Liverpool has always been connected to the rest of the world, and that’s something you feel even running a small business from Formby.

In my case, that connection stretches 5,000 miles into the Ecuadorian Amazon, where we work directly with cacao-growing communities, sourcing the raw ingredient behind chocolate. It’s not the typical way this industry operates, but it says a lot about how people are starting to think about what they buy and where it comes from.

For a long time, supply chains have been built on distance. The further something travels, the harder it becomes to understand how it’s been produced and who’s been involved along the way. That’s just been accepted as part of the process.

More and more, people are starting to look at that differently.

For us, it’s meant building relationships at source and staying involved from the beginning, not just picking things up once they’ve already been processed and packaged. You get a much clearer sense of the work that goes into it, and the people behind it, when you’re closer to that part of the journey.

It’s not always the easiest way to run a business, and it definitely takes longer, but it keeps that connection intact in a way that matters.

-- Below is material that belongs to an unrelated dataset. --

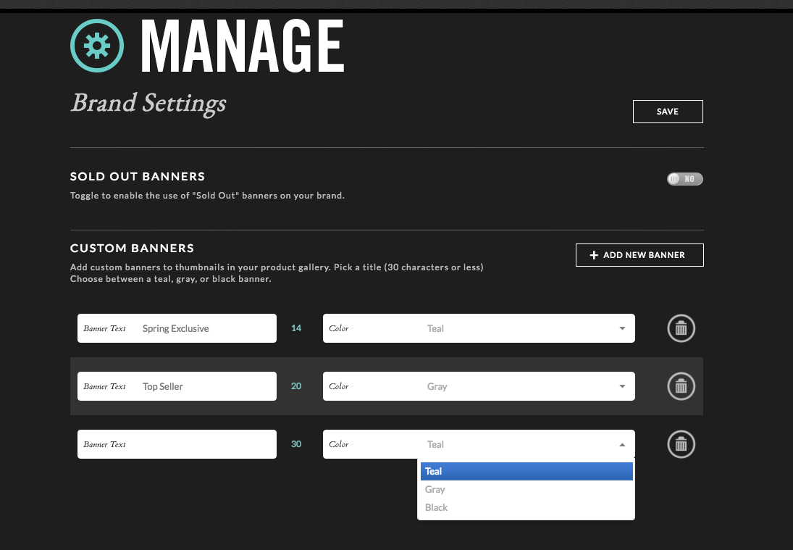This screenshot has width=793, height=550.
Task: Click the empty third Banner Text field
Action: (203, 444)
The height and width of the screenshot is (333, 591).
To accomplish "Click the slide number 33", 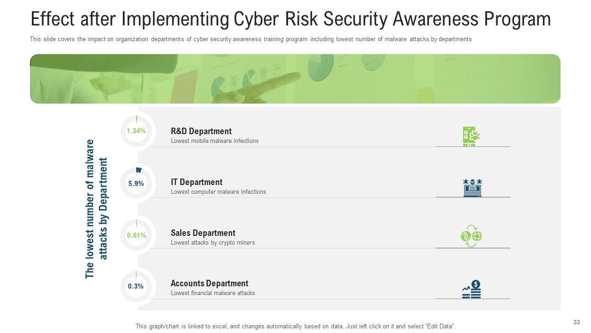I will 576,322.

Being based here makes you think about that a bit more. This is a place with a long trading history, and while that story isn’t always straightforward, it does make you consider how businesses operate today and what responsibility looks like in practice.

For me, that comes down to who you choose to work with and how those relationships are built over time.

As the business has grown, we’ve noticed more people taking an interest in where things come from and how they’re produced. Not in a passing way, but in a way that shows they actually want to understand it.

That has an impact. It raises expectations and gives smaller businesses the chance to do things in a more considered way without being pushed to cut corners.

We’re still building, but the thinking behind it hasn’t changed. Stay close to the source, understand the full journey, and make sure that connection between places like Formby and Ecuador means something on both sides.